Molybdoenzymes catalyze basic metabolic reactions in the carbon, nitrogen and sulfur cycles. The majority of these enzymes integrate molybdenum as the molybdenum cofactor (Moco) and in most bacterial enzymes the active form of the cofactor requires that a nucleotide moiety to be attached to Moco. Two proteins MobA and MobB, which are co-transcribed in E. coli, are involved in the attachment of the nucleotide to Moco. Although dimeric MobB is not essential to this process, it has been found to increase the activation of molybdoenzymes incorporating the cofactor by a mechanism that is not understood.
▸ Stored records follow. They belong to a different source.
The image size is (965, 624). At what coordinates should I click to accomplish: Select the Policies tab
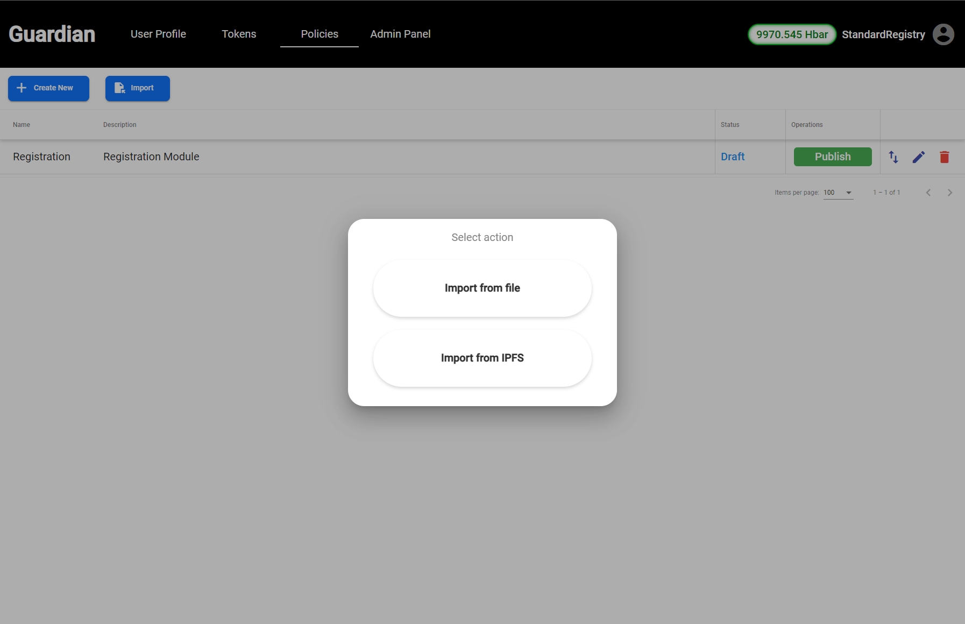[x=320, y=34]
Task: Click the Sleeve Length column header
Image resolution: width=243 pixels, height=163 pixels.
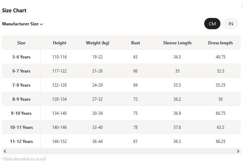Action: 177,43
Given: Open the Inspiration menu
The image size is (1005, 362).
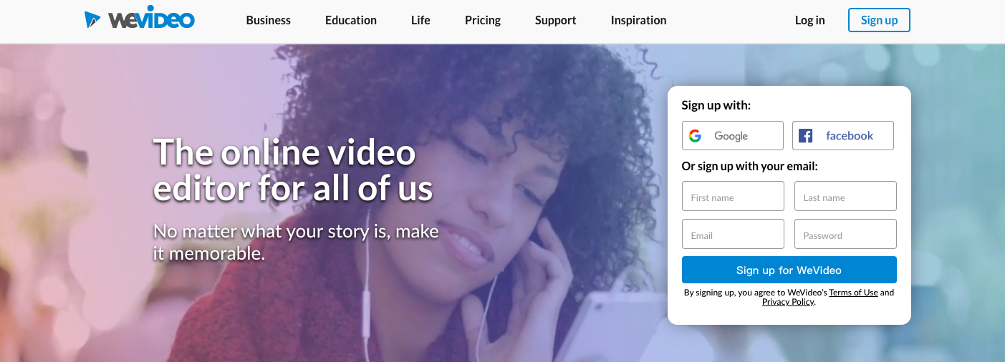Looking at the screenshot, I should pyautogui.click(x=639, y=20).
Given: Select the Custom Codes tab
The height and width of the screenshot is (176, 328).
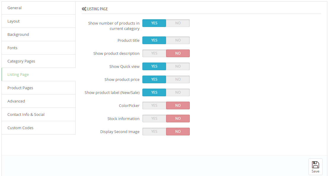Looking at the screenshot, I should pos(39,128).

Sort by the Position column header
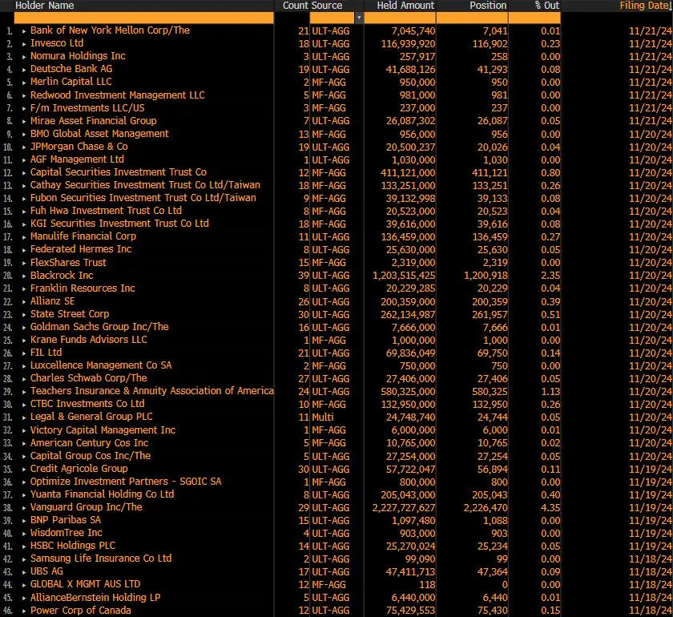click(x=488, y=6)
MobB displays weak GTPase activity and the primary sequence of MobB contains the Walker A motif ((G/A)-X-X-X-X-G-K-(S/T)) which is a putative nucleotide binding motif. This motif is also known as the P-loop as it is predicative of nucleotide tri-phosphate binding.
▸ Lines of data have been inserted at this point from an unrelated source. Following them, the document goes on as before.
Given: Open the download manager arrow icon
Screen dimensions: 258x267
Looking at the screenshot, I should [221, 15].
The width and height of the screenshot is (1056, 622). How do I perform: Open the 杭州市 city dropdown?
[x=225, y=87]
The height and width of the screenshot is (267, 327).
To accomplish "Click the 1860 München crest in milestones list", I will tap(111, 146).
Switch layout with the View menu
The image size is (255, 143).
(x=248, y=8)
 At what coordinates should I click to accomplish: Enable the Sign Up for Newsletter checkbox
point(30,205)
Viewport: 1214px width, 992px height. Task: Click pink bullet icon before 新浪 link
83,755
The crystal structure of MobB has been elucidated to 1.9 Å. The MobB subunit displays an unusual α/β fold arranged into a major and minor domain, the latter of which inserts between the two domains of the partner subunit creating an elongated dimer constructed around a 16 stranded β-sheet. Structural homologues of MobB were identified and found to include a number of nucleotide-binding proteins. Comparisons of these structures reveal that while the phosphate binding regions are highly conserved MobB lacks the structural elements required to interact with and efficiently bind a nucleotide base. The possibility that MobB forms a complex with the nucleotide binding MobA is also explored and modeling suggests that a MobA:MobB complex is feasible. Here we propose that MobB is an adaptor protein that acts with MobA to achieve the efficient biosynthesis of active Moco.